Wednesday, November 28, 2001

In praise of perspective and empathy - the Zendude shares the insight that when we really put ourselves in the other person's shoes, we can see our own lives in a whole new light.

When I was in South and Central America, I saw poverty conditions that broke my heart. I also saw folks living very simple lives, but who appreciated what they had and were happy. A family I stayed with for awhile had a cinder block house that was basicly one room. We moved room dividers around to form the rooms as needed, there were fold away hooks in the walls for hammocks to sleep in, and simple furniture. On the weekend we would move all the furniture outside, hose down the inside of the house and sweep it clean. I really grew to enjoy the simplicty and the rhythm of daily work.

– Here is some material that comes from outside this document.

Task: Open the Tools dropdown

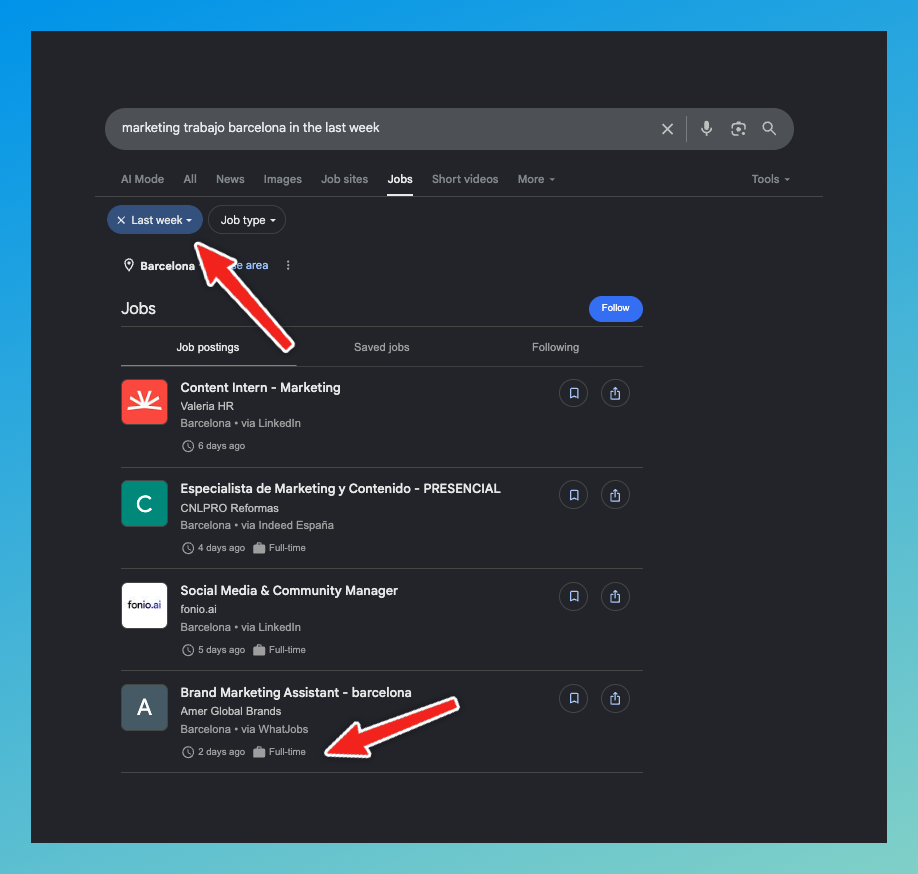Action: pyautogui.click(x=770, y=179)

When I came home to Indiana, the first trip to the grocery store stopped me in my tracks - facing the produce department I had tears in my eyes; I lifted a huge, perfect apple from the bin and started to cry. I was so struck by this bounty that was so far out of reach for the poorest people in the world - and how I had taken it for granted for so many years. "Mom, we live like royalty in this country, and we don't even realize it!" She nodded and reminded me that it's human nature to "get used to" things - even growing up in the depression, she knew she had forgotten to appreciate what she had. "There are lots of good reminders, though - we just need to learn from them each time, I guess."

I do forget from time to time; sometimes I'll complain about a bill or the price of food; or wish that I could win the lottery. I'm always thankful though, for the bodhisattvas who are a bell of mindfulness - to remind me of my good fortune, and to remind me that rather than fussing over silly complaints, I could use those energies to work on the real inner issues keeping me from my true self.